A Phase 1B/3 Study of Orca-T in People With Blood Cancers


Full Title

A Phase Ib /Randomized Phase III Trial of Patients with Advanced Hematologic Malignancies Undergoing Allogeneic Hematopoietic Cell Transplantation with Either Orca-T, a T-cell-Depleted Graft with Additional Infusion of Conventional T cells and Regulatory T cells, or Standard-of-Care Allogeneic Graft


In this study, researchers are assessing a new treatment for blood cancers called Orca-T. In the first part (phase 1B), they will look at the safety of Orca-T. In the second part (phase 3), they will compare Orca-T with a conventional stem cell transplant.

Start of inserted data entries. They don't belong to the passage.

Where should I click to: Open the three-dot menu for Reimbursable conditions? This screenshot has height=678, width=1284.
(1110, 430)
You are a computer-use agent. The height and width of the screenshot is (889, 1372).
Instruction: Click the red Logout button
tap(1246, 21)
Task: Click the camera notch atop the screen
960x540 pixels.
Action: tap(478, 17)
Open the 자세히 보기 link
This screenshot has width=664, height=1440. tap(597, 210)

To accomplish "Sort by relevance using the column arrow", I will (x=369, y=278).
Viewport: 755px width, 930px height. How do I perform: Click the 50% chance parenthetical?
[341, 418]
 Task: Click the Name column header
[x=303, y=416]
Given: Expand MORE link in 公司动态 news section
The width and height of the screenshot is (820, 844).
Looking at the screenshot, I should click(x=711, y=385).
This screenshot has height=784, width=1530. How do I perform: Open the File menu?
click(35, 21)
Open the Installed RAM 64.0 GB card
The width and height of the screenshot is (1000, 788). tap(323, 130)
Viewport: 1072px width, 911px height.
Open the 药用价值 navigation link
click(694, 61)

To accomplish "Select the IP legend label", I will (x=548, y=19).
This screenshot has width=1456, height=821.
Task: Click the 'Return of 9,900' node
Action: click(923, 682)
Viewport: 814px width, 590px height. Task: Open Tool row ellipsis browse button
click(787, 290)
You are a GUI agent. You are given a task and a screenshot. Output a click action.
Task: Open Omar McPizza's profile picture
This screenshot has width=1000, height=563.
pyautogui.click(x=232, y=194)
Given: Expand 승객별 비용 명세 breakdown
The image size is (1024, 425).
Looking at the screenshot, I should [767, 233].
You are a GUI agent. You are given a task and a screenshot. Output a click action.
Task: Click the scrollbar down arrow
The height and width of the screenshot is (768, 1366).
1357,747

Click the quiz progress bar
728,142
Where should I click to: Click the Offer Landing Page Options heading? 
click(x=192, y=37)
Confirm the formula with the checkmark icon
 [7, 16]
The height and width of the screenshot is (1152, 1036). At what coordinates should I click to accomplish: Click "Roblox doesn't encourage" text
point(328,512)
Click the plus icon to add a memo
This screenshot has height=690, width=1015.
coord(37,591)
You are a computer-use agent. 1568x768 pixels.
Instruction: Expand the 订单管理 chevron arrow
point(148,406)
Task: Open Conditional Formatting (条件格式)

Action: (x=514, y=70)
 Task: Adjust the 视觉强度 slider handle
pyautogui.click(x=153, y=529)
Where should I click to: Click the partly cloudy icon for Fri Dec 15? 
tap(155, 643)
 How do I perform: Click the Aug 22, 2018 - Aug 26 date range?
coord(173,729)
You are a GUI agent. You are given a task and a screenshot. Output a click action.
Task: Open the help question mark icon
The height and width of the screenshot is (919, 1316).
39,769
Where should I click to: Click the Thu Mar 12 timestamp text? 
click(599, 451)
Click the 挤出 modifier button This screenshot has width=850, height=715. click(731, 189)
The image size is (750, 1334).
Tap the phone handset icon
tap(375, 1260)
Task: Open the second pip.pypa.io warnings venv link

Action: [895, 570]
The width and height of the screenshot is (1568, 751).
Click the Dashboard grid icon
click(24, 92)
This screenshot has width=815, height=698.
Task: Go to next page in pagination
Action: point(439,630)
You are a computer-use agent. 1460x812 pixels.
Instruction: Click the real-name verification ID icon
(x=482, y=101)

Orca-T is called a “cellular therapy.” It is made in a lab starting with white blood cells (called T cells) and healthy, blood-forming cells (stem cells). These cells are collected from a healthy donor. Orca-T is given during a transplant procedure. It may help your body fight cancer. It may also lower the risk of problems like graft-versus-host disease (GVHD). GVHD happens when donated cells see healthy tissues in your body as foreign and attack them. It is hoped that Orca-T works well for treating blood cancers without the risk of GVHD.

Who Can Join

To join this study, there are a few conditions. You must:

  • Have a blood cancer that needs to be treated with a stem cell transplant. Examples include acute myeloid leukemia (AML), acute lymphocytic leukemia (ALL), myelofibrosis, and myelodysplastic syndrome (MDS).
  • Have a matched related or unrelated stem cell donor.
  • Be age 18-75 (for the phase 1B part of the study) or 18-65 (for the phase 3 part).